Jack smiled. Texans put Texas first, with God running a close second, and the United States of America a distant third. But after all, from 1836 to 1846, Texas had been an independent nation, a republic with its own president and vice-president and army and navy, something no other state could boast.

Jack discovered Wainwright & Cobb took up the entire top floor of the Milam Building, a yellow-brick and glass structure with hand-carved Corinthian columns in the lobby and cherry-wood railings in the Mexican-tiled stairways. Built in 1927 as the first air-conditioned high-rise in the country, the Gothic structure had aged gracefully, maintaining its dignity and charm.
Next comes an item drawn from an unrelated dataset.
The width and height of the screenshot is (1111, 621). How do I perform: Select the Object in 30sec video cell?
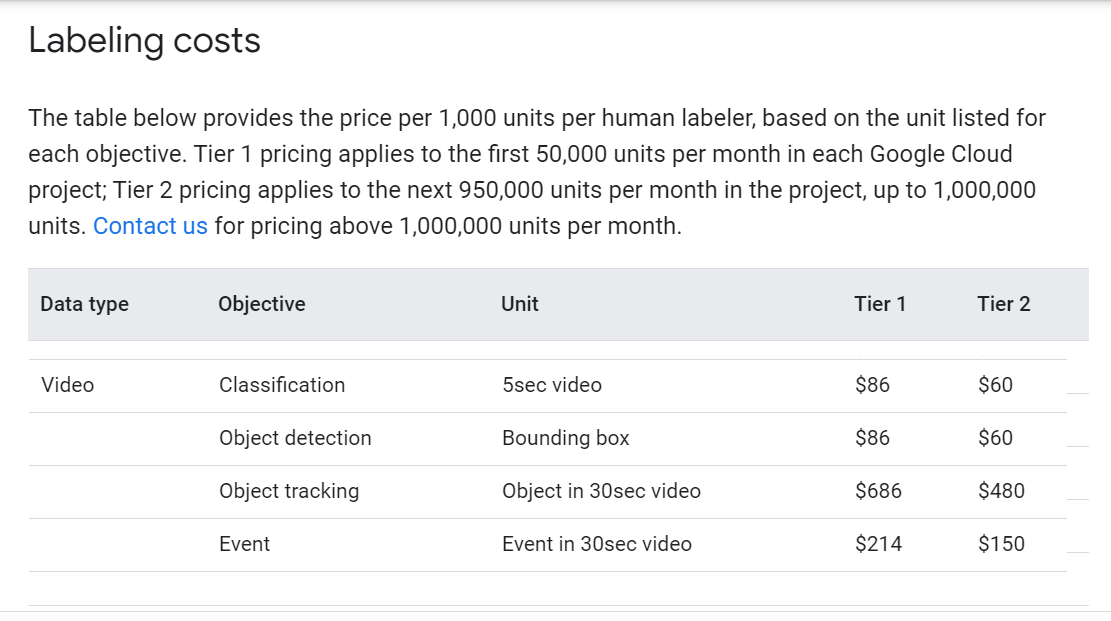(x=601, y=491)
Jack decided the attractive blond receptionist who greeted him at the entrance to the Wainwright & Cobb offices had been chosen as much for her good looks and fashion sense as for her ability to answer a bank of telephones. She gave Jack a friendly smile and said she'd locate Ms. Wainwright for him.

Ninety seconds later Jack found himself headed down a wall of doors toward the southeast corner office, which belonged to Maggie Wainwright.
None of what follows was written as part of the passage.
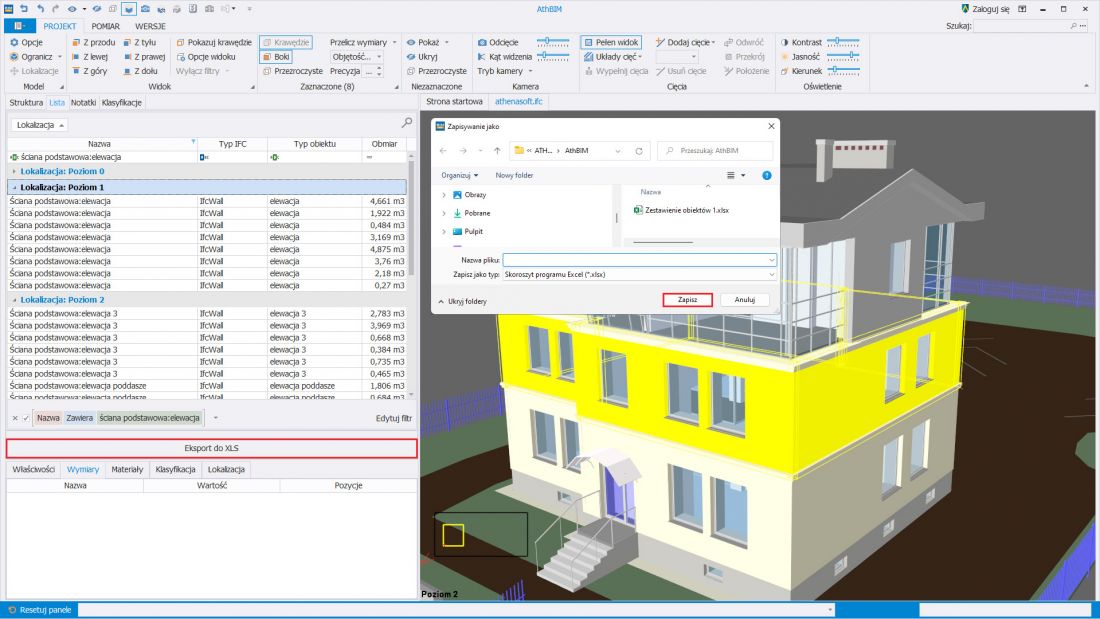Click the Ukryj unselected objects icon

tap(411, 57)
The center of the twenty-first floor was taken up with secretarial cubicles, while the lawyers' offices ringed the building. Considering where she was situated, Jack figured Maggie had a great tourist's view of downtown from her windows, including Hemisfair Plaza, with its revolving restaurant at the top of Hemisfair Tower, the Alamodome-the godawful wired-up stadium built for the Spurs that was sometimes described as "a riverboat on a freeway," and the city's famous River Walk.

The River Walk was fifteen feet below the downtown street level but visible from the twenty-first floor as a reflective silvery ribbon lined with colorful red, blue, and yellow dots that Jack knew were umbrellas at outdoor dining tables. Tourists could walk the flagstone that meandered along both sides of the thirty foot-wide San Antonio River or take red motorized flatboats-which looked like floating toys from where Jack stood-to get to outdoor restaurants, souvenir shops, and hotels.
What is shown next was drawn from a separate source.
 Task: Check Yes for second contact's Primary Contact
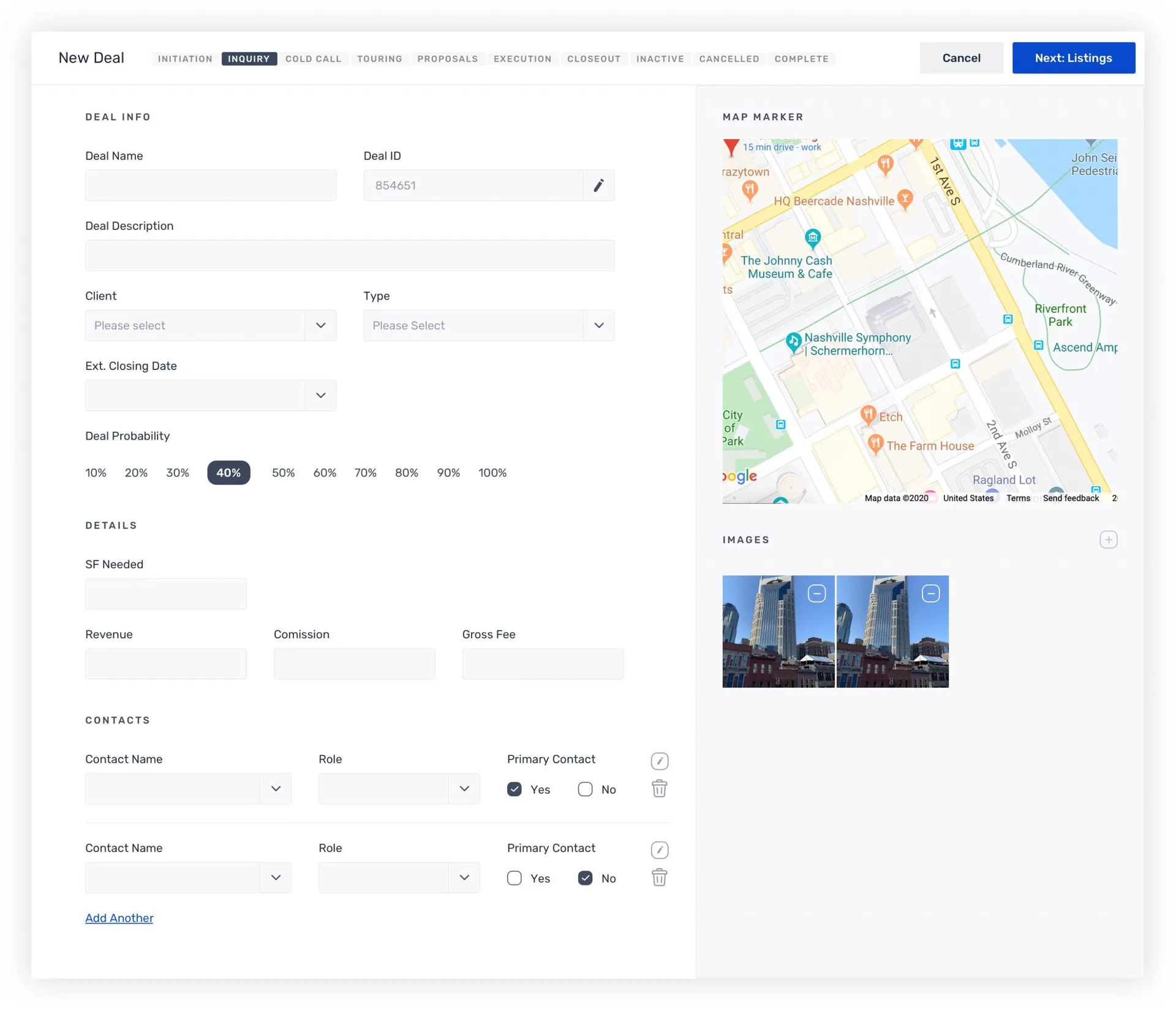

When Jack reached Maggie's office, he found her sitting behind a stylish, glass-topped desk with marble supports at each end, deep in conversation with a petite woman in a tailored suit. He leaned a shoulder against the door jamb and crossed his booted feet at the ankles, waiting for the two of them to come up for air.

He had time to examine the other woman, whom the receptionist had identified as Lisa Hollander, his primary suspect's wife. She had short sable hair and bangs that emphasized her immense brown eyes. Lisa Hollander's face reminded Jack of the winsome, doe-eyed children painted on cheap black velvet and sold to tourists at border towns like Juarez and Piedras Negras and Nuevo Laredo. There was something infinitely and inexplicably sad about her countenance.

He wasn't sure what gave him away, but Maggie suddenly looked up. She didn't seem altogether pleased to find him there. "Jack. You should have said something. I didn't realize you'd already found your way here."

"I didn't want to interrupt. Go ahead with what you were doing."

Maggie rose, suggesting the meeting with her colleague was at an end.

Jack uncrossed his legs and entered her office, his boots sinking into thick oatmeal carpet. He stopped behind one of the black leather wing chairs intended for clients and glanced at Lisa Hollander, who was eyeing him curiously.

"Jack Kittrick, I'd like you to meet Lisa Hollander," Maggie said.

Lisa extended her hand, and Jack reached out to shake it. "Nice to meet you, Mrs. Hollander."

She smiled, and her face changed completely. Jack decided she should smile more often. The large, liquid eyes exuded warmth as she said, "Call me Lisa, please."

Her voice was raspy, as though she were just getting over a case of laryngitis, and with her soft Texas drawl, unbelievably sexy. Considering the whole package, Jack could see why Hollander, a confirmed bachelor, had suddenly decided to marry four years ago.

"I've heard so much about you from Maggie, Mr. Kittrick, I feel like I already know you," Lisa said. "I hope you're feeling better."

"Make it Jack," Jack said. "Thanks to your husband and some nursing from Maggie, I'm fine."

Lisa shot Maggie a questioning sideways look. "Nursing?"